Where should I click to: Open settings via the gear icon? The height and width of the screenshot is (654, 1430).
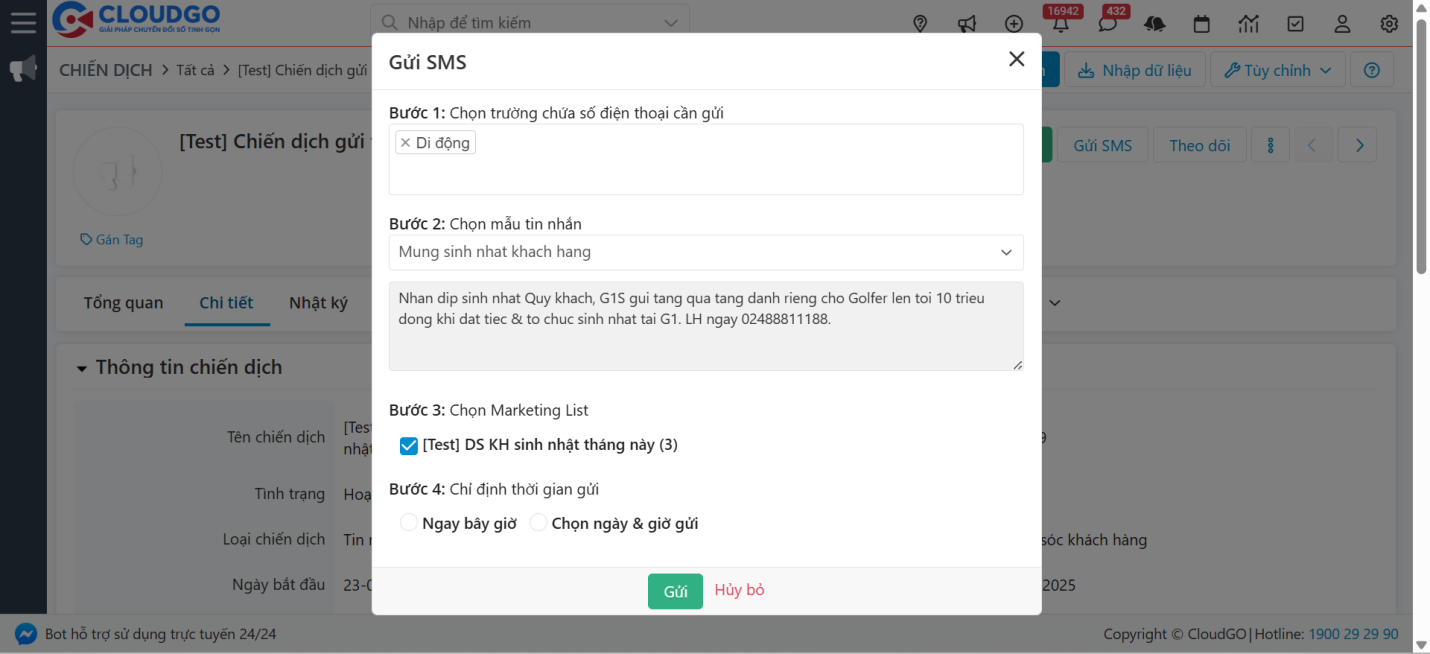point(1389,23)
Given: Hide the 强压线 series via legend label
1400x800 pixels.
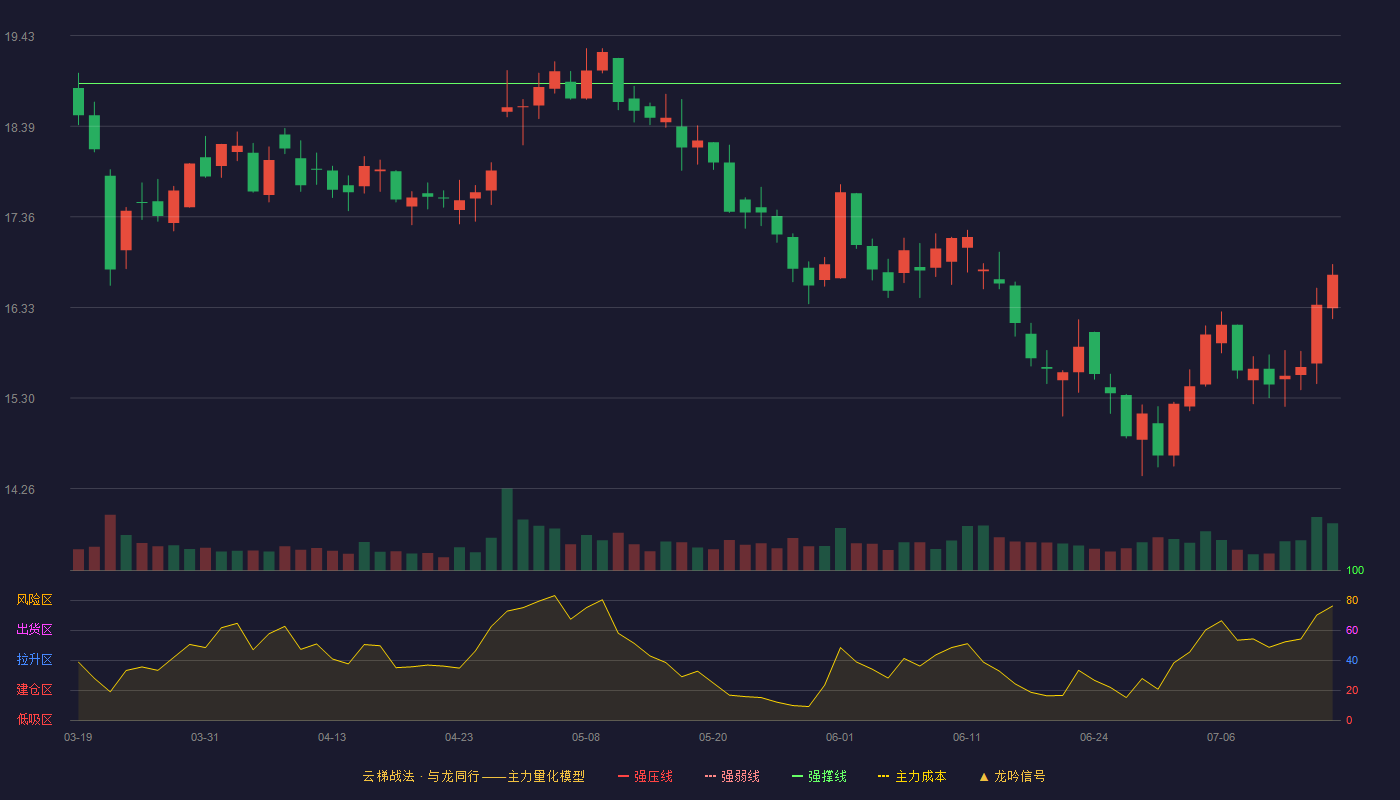Looking at the screenshot, I should pos(653,776).
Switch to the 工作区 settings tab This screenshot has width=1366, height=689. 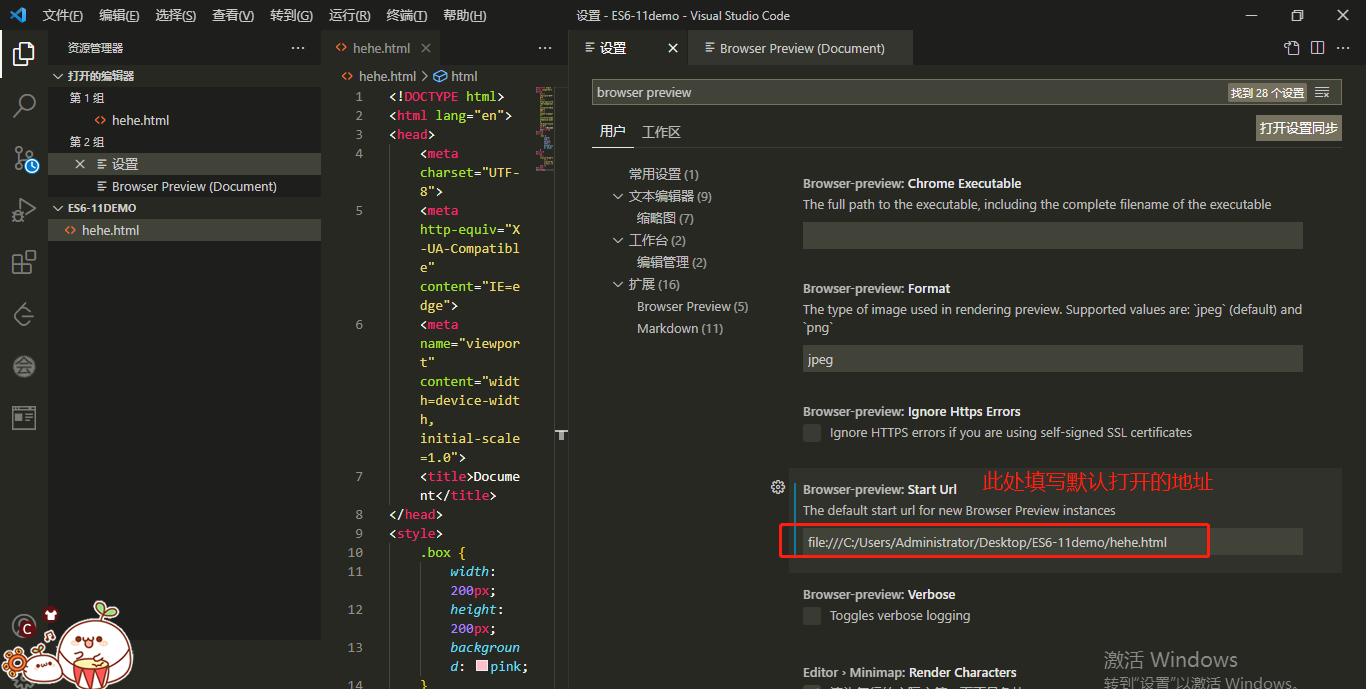[661, 131]
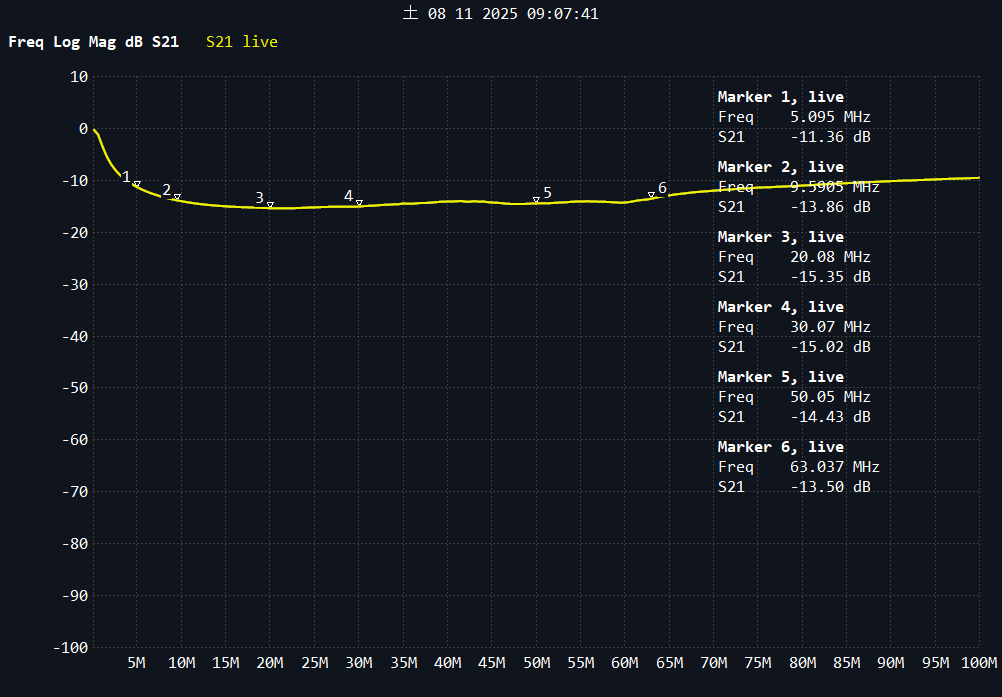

※ ※ ※

- Exercise details
Please copy the data above word for word, from its first line up to and including the line with "Looking at the", leaving out the pictures.

- Response for this exercise
Where should I click to: Open settings via the gear icon? The height and width of the screenshot is (654, 1430).
point(1389,23)
Given: Hide the 强压线 series via legend label
1400x800 pixels.
Looking at the screenshot, I should pos(653,776).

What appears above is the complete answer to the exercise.